La ragazza è stata assassinata a Vasto, in un appartamento nel quale viveva con il suo compagno Matteo Pepe, 44 anni imprenditore edile di Motta Montecorvino (Foggia), accusato di omicidio volontario e attualmente in carcere.
La difesa di Pepe, rappresentata dagli avvocati Pasquale Morelli e Giampaolo Di Marco, ha infatti chiesto e ottenuto dal Gup la possibilità di giudizio alternativo. Niente udienza davanti alla Corte d'Assise di Lanciano, quindi, come inizialmente previsto nel caso di processo con rito ordinario. Il delitto fu consumato il 15 ottobre 2011.

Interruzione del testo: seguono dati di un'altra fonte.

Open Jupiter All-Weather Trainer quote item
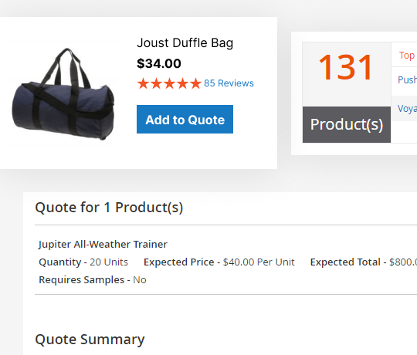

Fu lo stesso Matteo Pepe a chiamare i soccorsi del 118 dicendo inizialmente di essersi ferito con un coltello. Ma il suo racconto non convinse pienamente gli operatori sanitari che a loro volta segnalarono l'episodio alla Polizia. Una volta sul posto, la scoperta del cadavere della giovane Neila, ritrovata a terra in camera da letto, uccisa con tre coltellate, secondo le contestazioni dell'accusa, proprio da Pepe che disse agli agenti di aver «fatto una stronzata»..
I due erano fidanzati dal maggio del 2007.